Junge Kormorane sind von Fischern dazu abgerichtet worden, Fische für sie zu fangen. Dies war einst in England üblich, und im Orient ist dieser Brauch lange bekannt gewesen. Dem Kormoran wird ziemlich locker ein Band um den Hals gelegt, damit er nur sehr kleine Fische hinunterschlingen kann.
Zu den besten aller Taucher gehören zwei verschiedene Seetaucher. Beide haben zum Teil dieselben charakteristischen Merkmale, besonders Gewandtheit im Wasser und Schwerfälligkeit an Land. Ihre Beine befinden sich weit hinten am Körper und dienen ausgezeichnet zum Tauchen und Schwimmen, lassen sie aber an Land fast hilflos sein. Und da die größere Art der Seetaucher an Land nicht auffliegen kann, bedeutet es meistens den Tod für sie, wenn sie fern vom Wasser zur Landung gezwungen werden.
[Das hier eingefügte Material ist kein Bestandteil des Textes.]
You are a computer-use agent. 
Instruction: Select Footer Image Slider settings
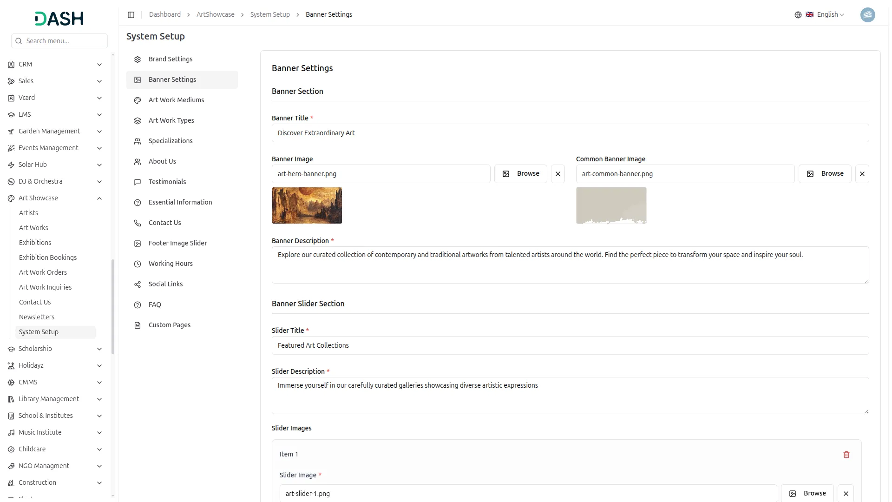tap(177, 243)
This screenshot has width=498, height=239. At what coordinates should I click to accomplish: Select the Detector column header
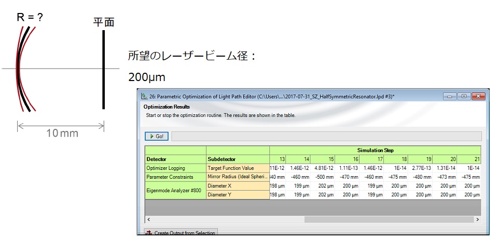pos(175,159)
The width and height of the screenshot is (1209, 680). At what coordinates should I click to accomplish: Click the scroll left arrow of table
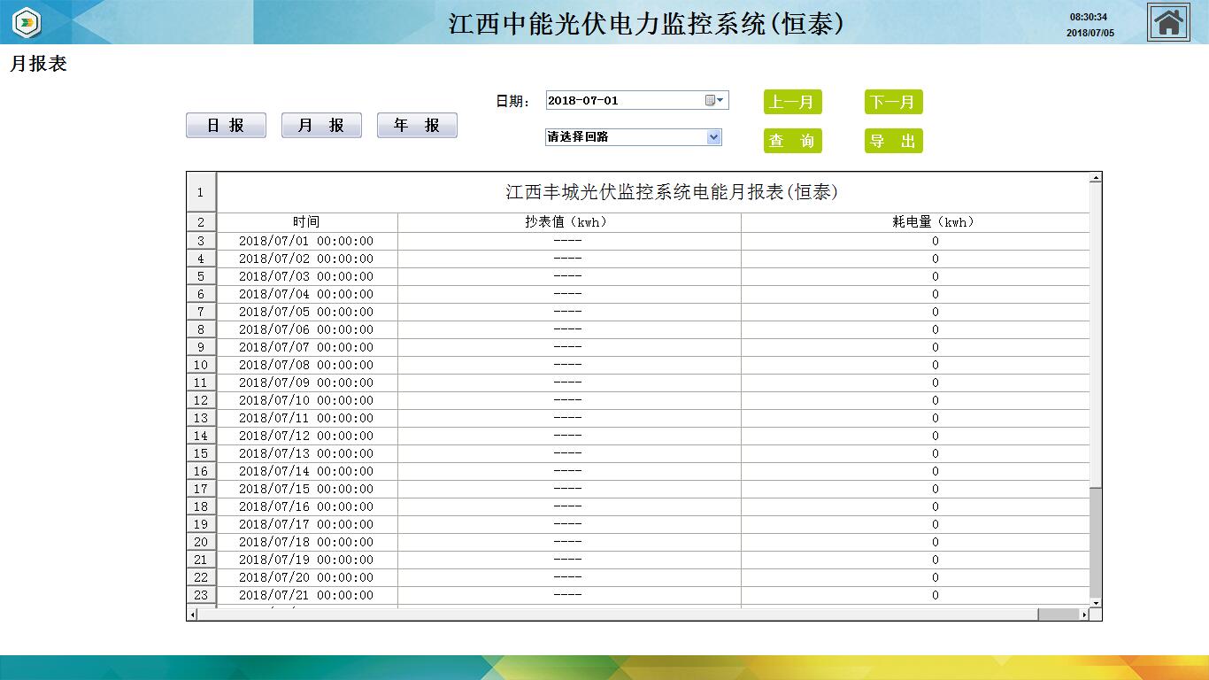point(192,614)
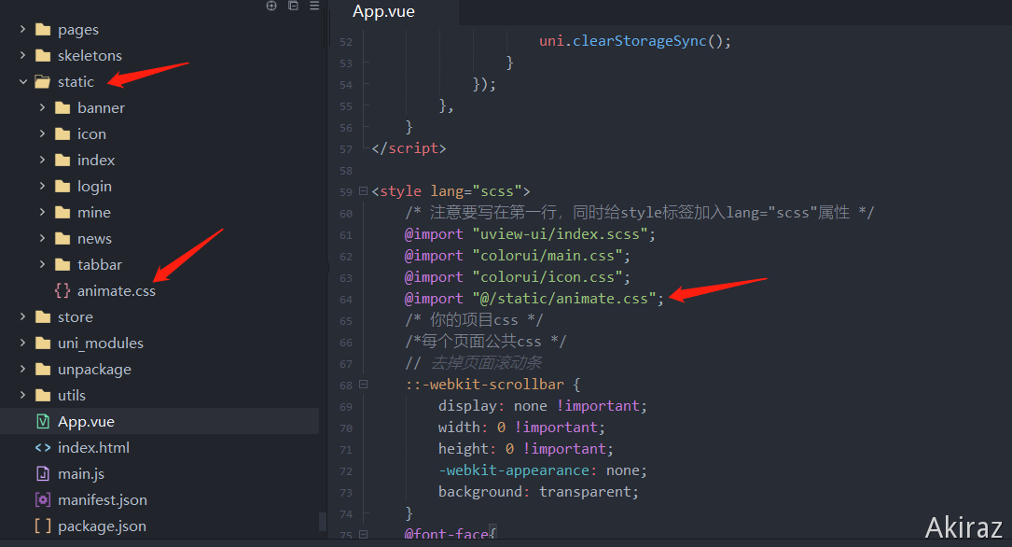Click the manifest.json gear file icon

point(42,500)
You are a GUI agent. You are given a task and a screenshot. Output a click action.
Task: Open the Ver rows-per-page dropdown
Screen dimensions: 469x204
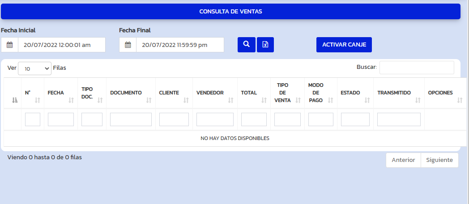tap(34, 68)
Die Tauchbewegungen der kleineren Art zu beobachten ist etwas Faszinierendes. Sie sinken ruhig und schnell, bis sie nicht mehr zu sehen sind, ohne daß ein Geräusch entsteht oder sich das Wasser kräuselt. In der einen Minute befinden sie sich noch oben auf dem Wasser, und in der nächsten sind sie verschwunden. Ein Beobachter mag sich fragen, ob er sie wirklich gesehen hat. Und wenn er wartet, schlußfolgert er vielleicht, daß er sie gar nicht gesehen hat, denn sie mögen nicht wieder erscheinen. Sie können lange unter Wasser bleiben und dort ein Stück weiterschwimmen. Dann kommen sie schlau an die Oberfläche, wo sie nur ihren Schnabel und die Augen herausstrecken, so daß sie schwer zu sehen sind.
Die andere Art ist größer, ungefähr neunzig Zentimeter lang; sie sind unter allen Vögeln wohl die Meister im Tieftauchen. Sie fliegen buchstäblich unter Wasser, indem sie von ihren kräftigen Flügeln wie ein Bolzen von einer Armbrust fortbewegt werden. Sie können die schnellsten Fische einholen. Auch können sie mehrere Minuten lang unter Wasser bleiben, um ihre Beute fast bis in unglaubliche Tiefen hinab zu verfolgen. Man hat solche Seetaucher mehr als 48 Meter unter der Wasseroberfläche in Fischernetzen gefangen! Und man glaubt, daß sie noch viel tiefer tauchen.
Vielleicht haben wir immer gemeint, Vögel seien nur in der Luft zu Hause. Und während der Tölpel, der Fischadler, der Pelikan und andere Wasservögel zu den besten Fliegern gehören, sind manche aber auch außerordentliche Taucher. Einige nehmen es in ihrer Wendigkeit unter Wasser sogar mit Fischen auf! Kein Wunder, daß es ihnen so gut gelingt, nach ihrer Nahrung zu tauchen.